Novo auxílio de R$ 500 + Vale Carne por mês para o Bolsa Família

Confira todos os detalhes sobre ambos os programas

Recentemente, o Governo Federal confirmou a possibilidade de criar mais dois novos benefícios assistenciais para o povo brasileiro, em especial para aqueles que estão inscritos no Bolsa Família. O primeiro deles irá conceder R$ 500, enquanto o segundo será uma espécie de voucher para comprar carne bovina.

Se você faz parte do programa de transferência de renda e ficou curioso para saber mais detalhes sobre as empreitadas governamentais, siga a leitura até o fim e fique por dentro de tudo sobre o tema.

Vale Carne

De acordo com uma reportagem publicada pelo jornal O Estado de S. Paulo, a ideia teria sido apresentada por um grupo de pecuaristas do Mato Grosso do Sul ao ministro do Desenvolvimento Agrário e Agricultura Familiar, Paulo Teixeira. O programa já teria até um novo provisório: “Carne no Prato”.

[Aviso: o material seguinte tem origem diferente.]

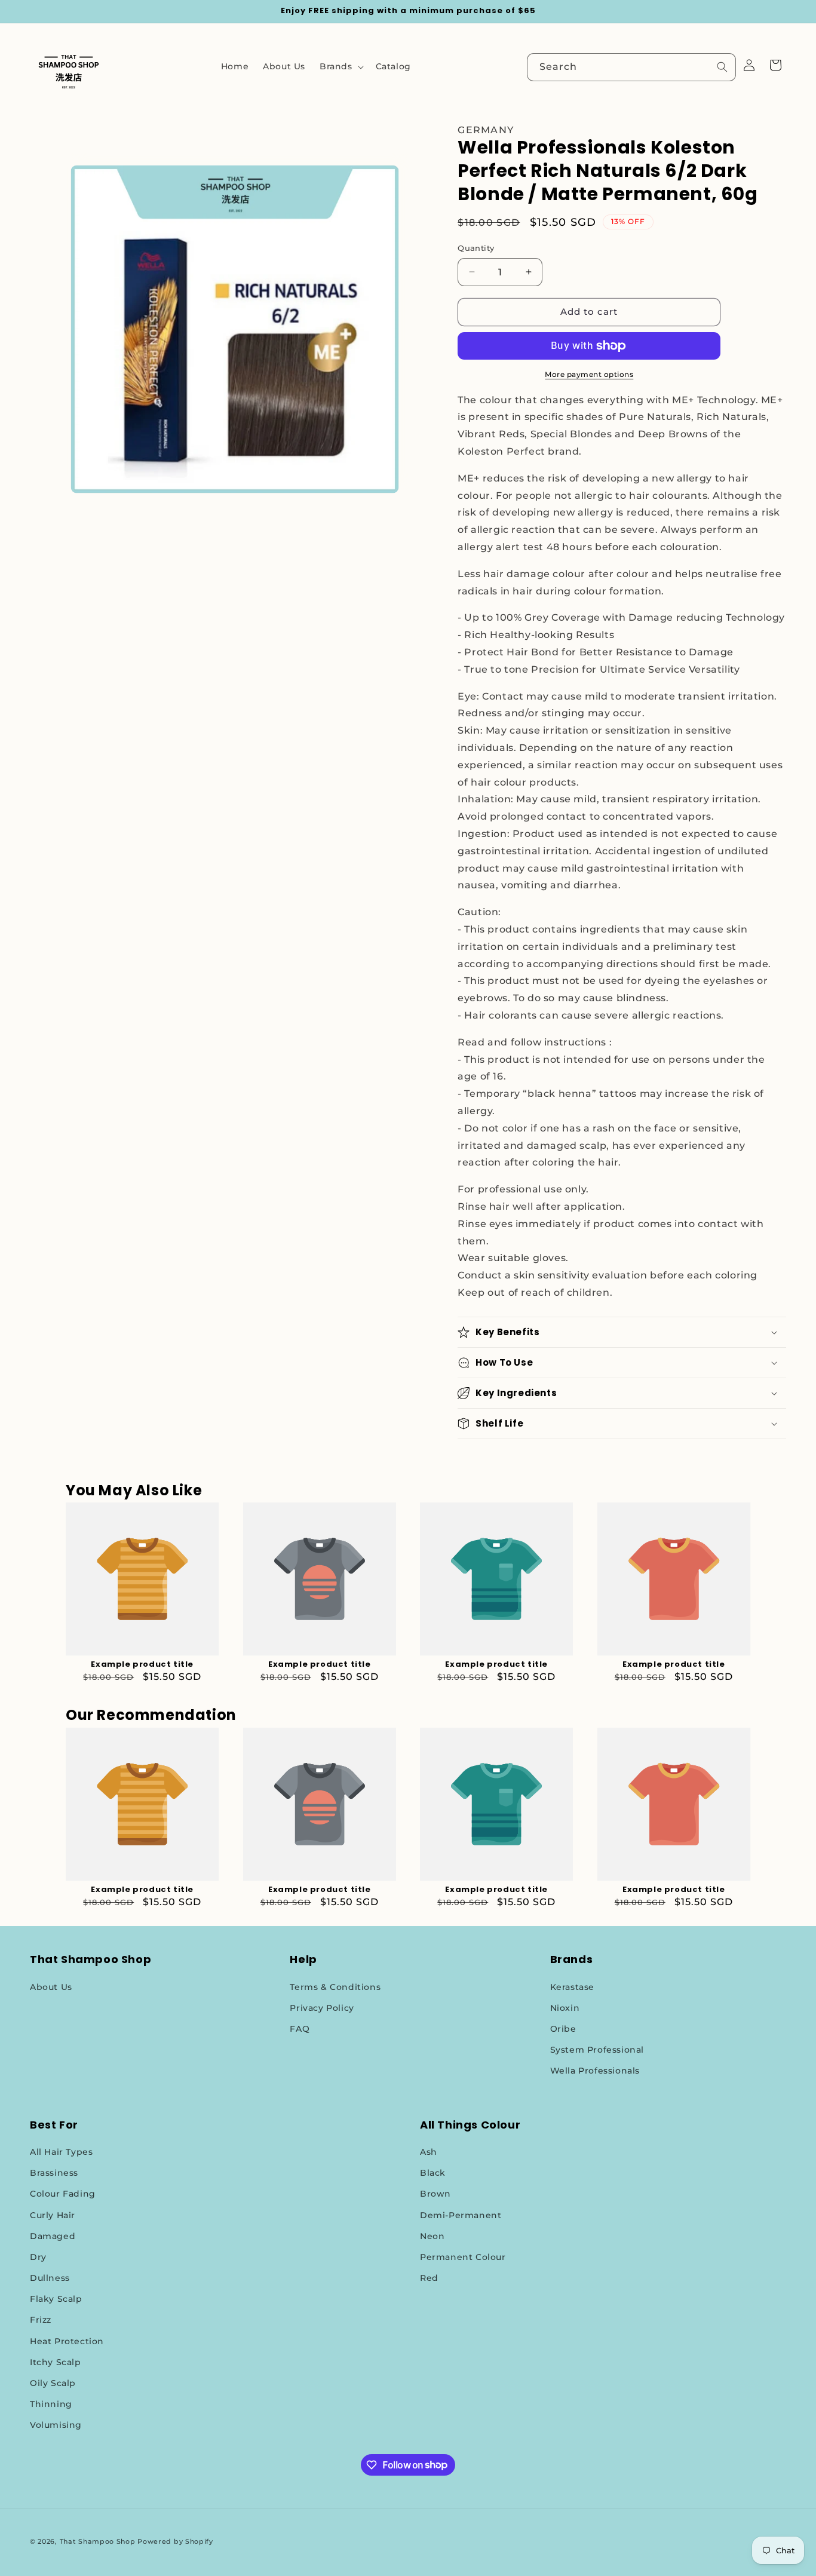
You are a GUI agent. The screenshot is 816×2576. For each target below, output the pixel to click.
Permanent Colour (463, 2257)
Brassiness (54, 2172)
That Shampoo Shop (98, 2541)
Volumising (56, 2424)
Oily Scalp (53, 2383)
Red (429, 2278)
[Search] (722, 67)
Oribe (563, 2028)
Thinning (51, 2404)
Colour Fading (63, 2193)
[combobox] (631, 67)
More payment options (589, 374)
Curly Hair (52, 2215)
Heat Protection (67, 2341)
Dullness (50, 2278)
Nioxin (565, 2007)
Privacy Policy (322, 2007)
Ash (428, 2151)
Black (433, 2172)
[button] (340, 66)
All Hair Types (61, 2151)
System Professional (597, 2049)
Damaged (52, 2236)
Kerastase (572, 1987)
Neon (432, 2236)
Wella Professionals (595, 2070)
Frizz (40, 2319)
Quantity (476, 248)
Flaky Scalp (56, 2298)
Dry (38, 2257)
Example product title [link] (142, 1665)
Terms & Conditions (335, 1987)
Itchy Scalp (55, 2362)
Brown (435, 2193)
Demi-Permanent (460, 2215)
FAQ (299, 2028)
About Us (51, 1987)
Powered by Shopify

A proposta foi encaminhada pelo ministro para análise da Casa Civil e do Ministério do Desenvolvimento e Assistência Social, Família e Combate à Fome (MDS). Entre os pecuaristas defensores da iniciativa, está Guilherme Bumlai, filho do empresário José Carlos Bumlai, condenado no âmbito da Operação Lava Jato — por obter e quitar de forma fraudulenta empréstimo no Banco Schahin e envolvimento em solicitação de vantagem indevida vinculada a um contrato da Petrobrás com o Grupo Schain.

A expectativa é de que o projeto, caso veja a luz do dia, possa beneficiar até 19,5 milhões de cidadãos, criando a demanda por mais 2,3 milhões de cabeças de gado ao ano. Segundo Bumlai, o valor do voucher seria de R$ 35, o suficiente para que as famílias comprassem pelo menos 2 kg de carne por mês, na conta dos pecuaristas.

Como mencionado há pouco, o benefício atenderia apenas famílias inscritas no Cadastro Único para Programas Sociais do Governo Federal (CadÚnico), como as que recebem o Bolsa Família. O Vale Carne seria utilizado exclusivamente para a compra de carne bovina em supermercados e açougues credenciados.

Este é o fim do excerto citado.